▶ [Document section]:
As far as eating off the ground, it there was forage and they went out to eat brush, weeds, forage, etc. they would eat off the ground, but usually nibbled brush.  We made keyhole feeders.  There is a head size hole with a slot below it.  The goats step up on a step to put their heads through the holes into the feeders to eat.  If they try to step back and down their neck slides into the slot and keeps them from pulling their head with a mouthful of pricey alfalfa out and dropping it on the ground.  This was because if the goats pulled hay out of the feeders and it fell on the ground, they would pee and poo on it and not eat it.  The keyhole design kept them from pulling hay out and dropping it.  They would not eat stemmy hay so every few days we cleaned all the feeders out and fed the stemmy hay to the horses, or the calves we raised on the goat milk.

▶ [Supplied records]:
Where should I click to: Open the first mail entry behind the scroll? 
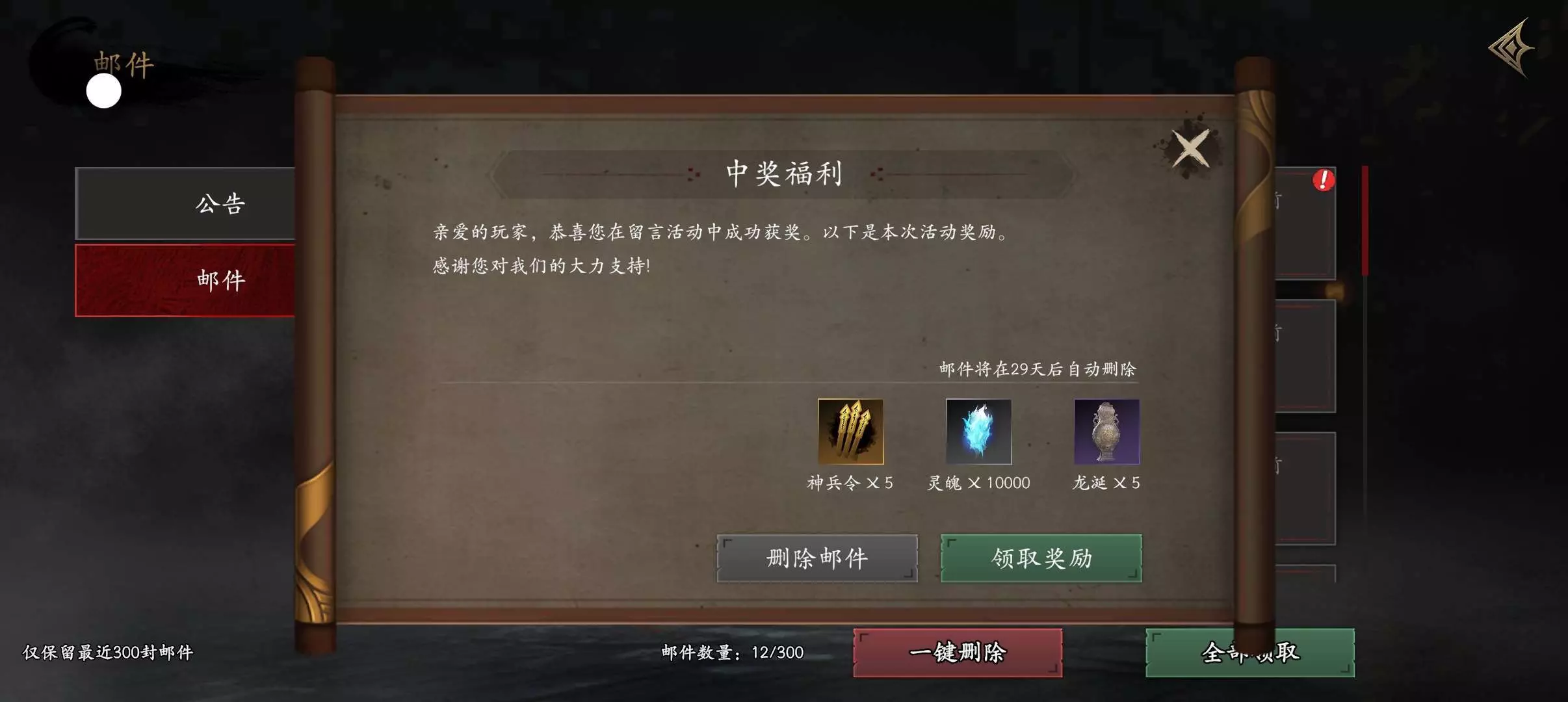1305,224
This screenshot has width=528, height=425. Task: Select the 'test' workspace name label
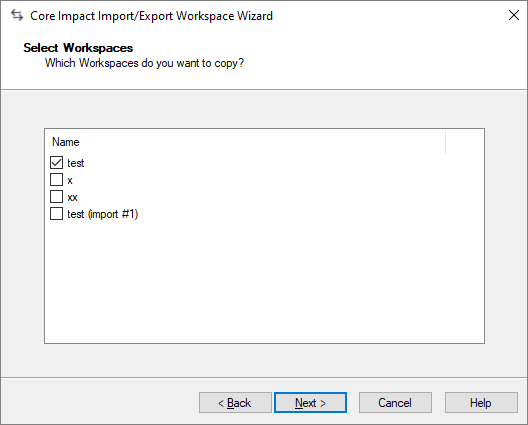[x=75, y=163]
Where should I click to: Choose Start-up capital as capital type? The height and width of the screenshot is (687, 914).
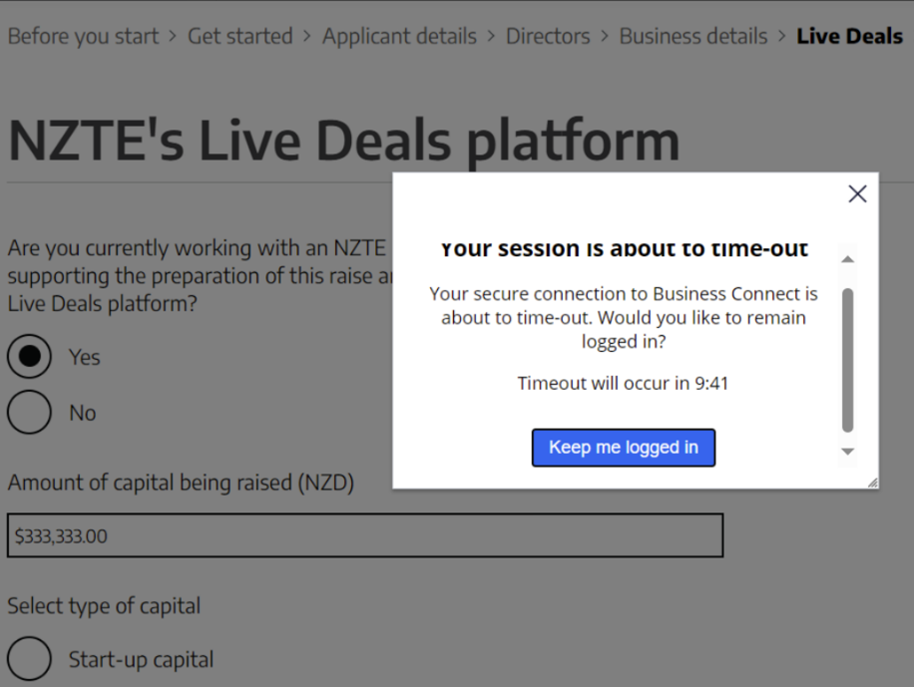[x=29, y=658]
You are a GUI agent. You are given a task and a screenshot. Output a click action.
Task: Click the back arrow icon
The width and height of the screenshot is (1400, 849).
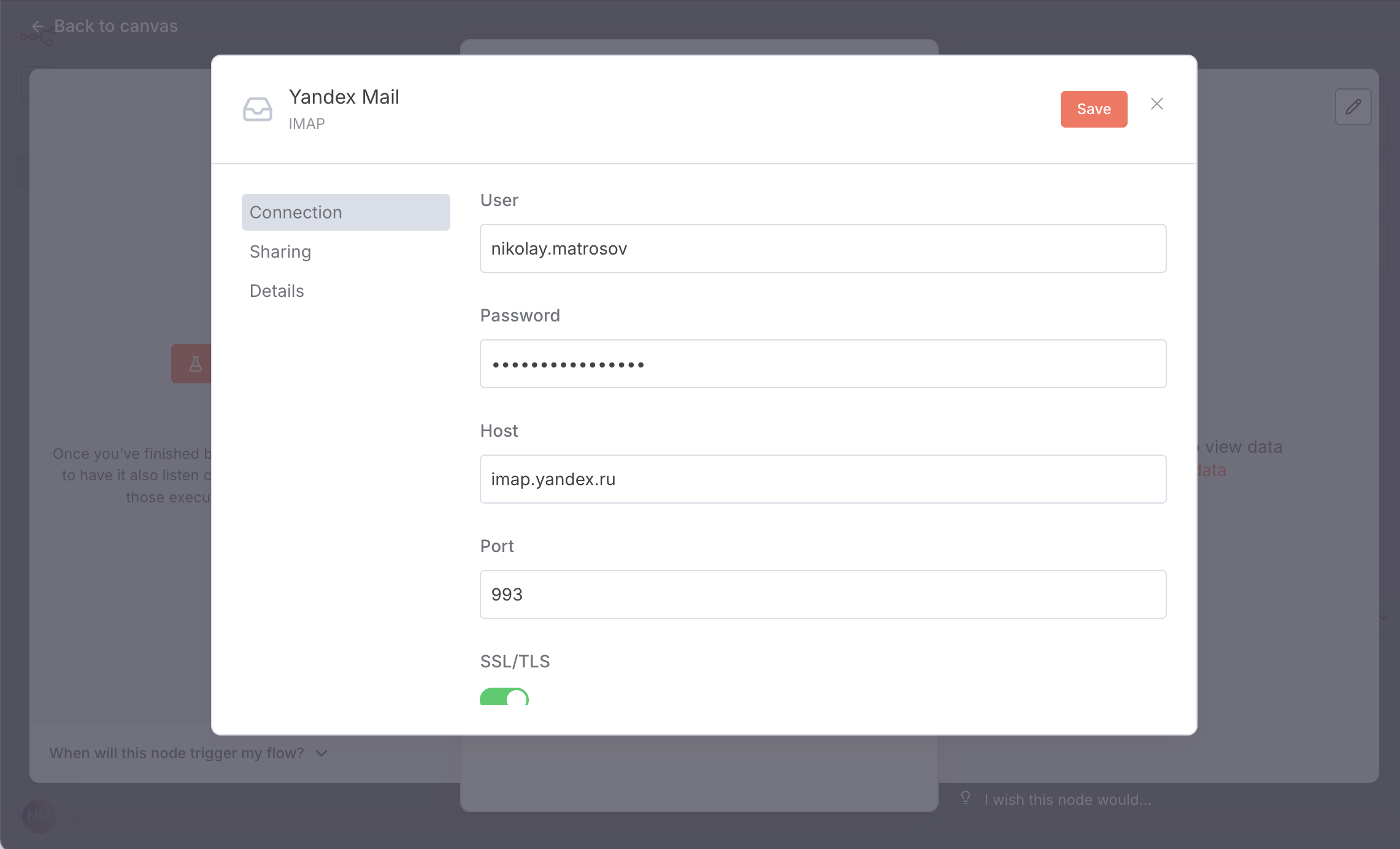pos(38,26)
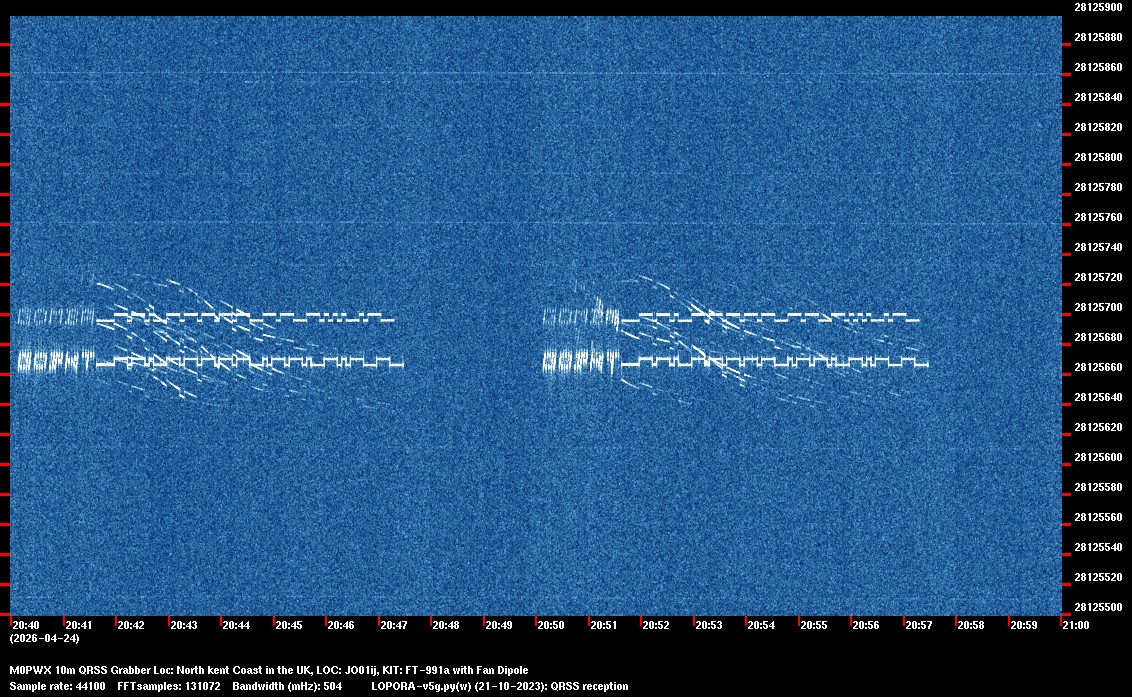Click the 28125900 frequency label
1132x697 pixels.
1097,7
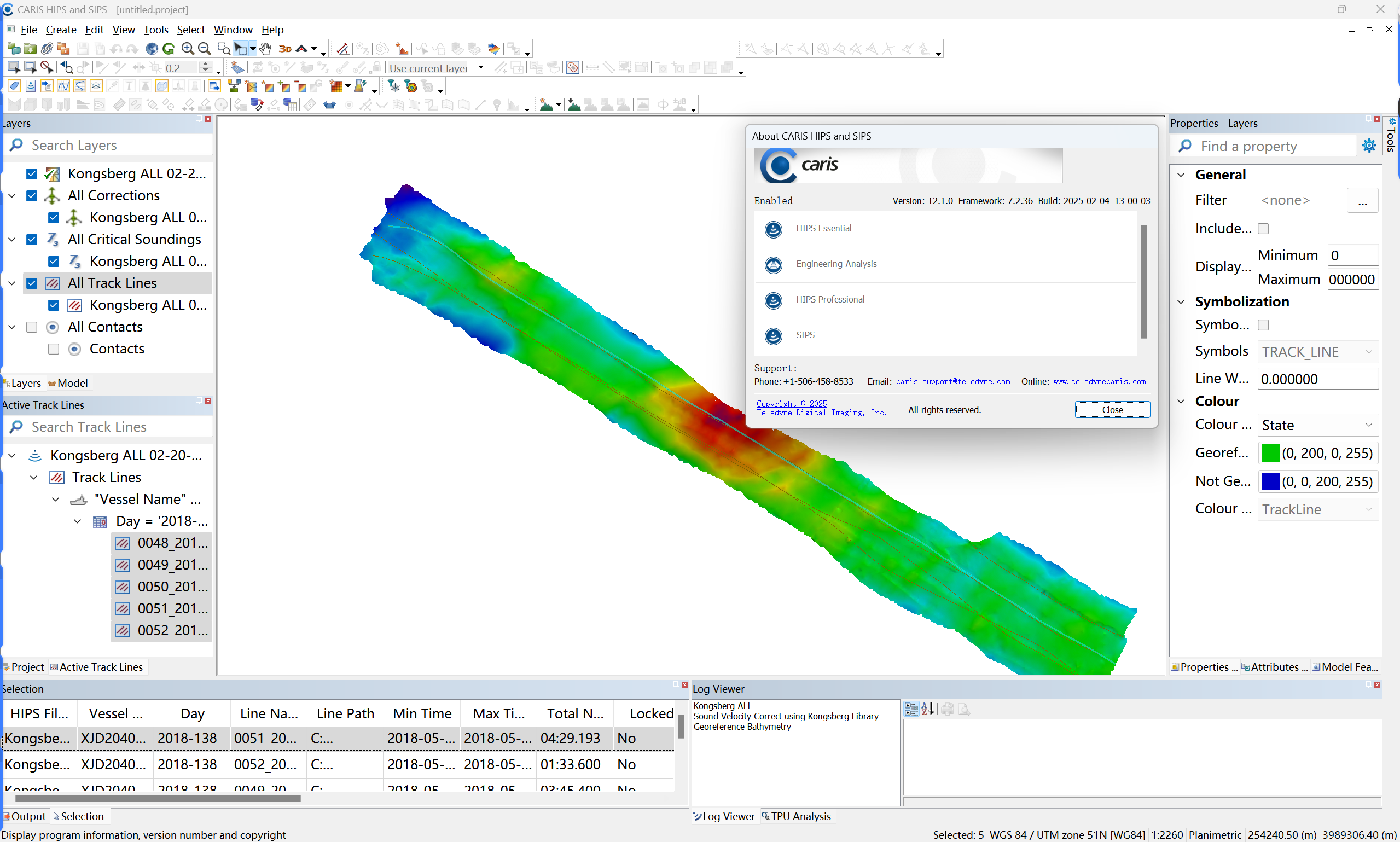Collapse the Symbolization property section

tap(1181, 302)
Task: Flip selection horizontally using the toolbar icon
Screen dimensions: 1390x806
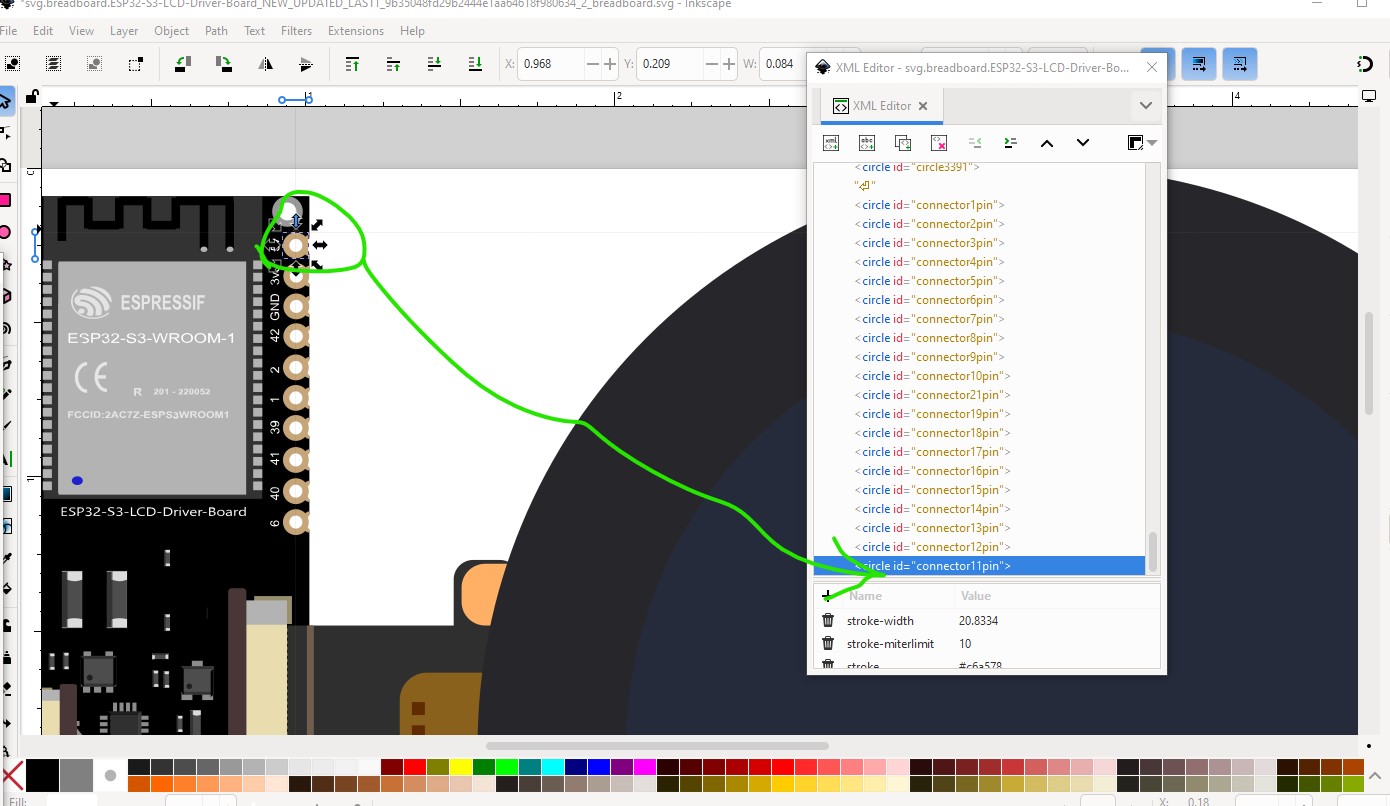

▶ [Exercises]:
(a) In the passage about goat feeders, what did the goats do with hay that fell on the ground?
(b) Carry on the passage about goat feeders, starting after its final sentence.
The material shown alongside the passage is separate from it.

▶ [Results of the tasks]:
(a) They would pee and poo on it and not eat it.

(b)
If you don't have any other animals that will eat the stemmy hay, it makes a great addition to the garden for compost.


----------



## WILLIFORD (Aug 4, 2018)

Southern by choice said:


> A drop in production is normal. Some does recover well others don't. I strongly recommend you have a fecal run on her and determine her parasite status. Whenever a goat is move, relocated etc there will be a stress bloom. That bloom can get out of control quickly and will also affect production. Don't just deworm. Know the EPG (Eggs per gram count) and when you do deworm recheck after the full course to check efficacy. Remember most dewormers only kill 4th stage.  How is her FAMACHA?
> 
> As far as
> 
> ...



I don't have a FAMACHA card, but I did view it online. Her color is definitely in the red to pink, so I don't suspect a heavy worm load. However I did order some Molly's herbal dewormer. I do plan to have a fecal test done but with my work schedule that will be a week or so out. I was not aware that they prefer to eat outside. That makes since and they do seem to eat the alfalfa I throw out in their yard. I am going to move their feeder outside. That obviously is not the fix all, but I'm sure it will help. Thank you for the knowledge.


----------



## Mini Horses (Aug 4, 2018)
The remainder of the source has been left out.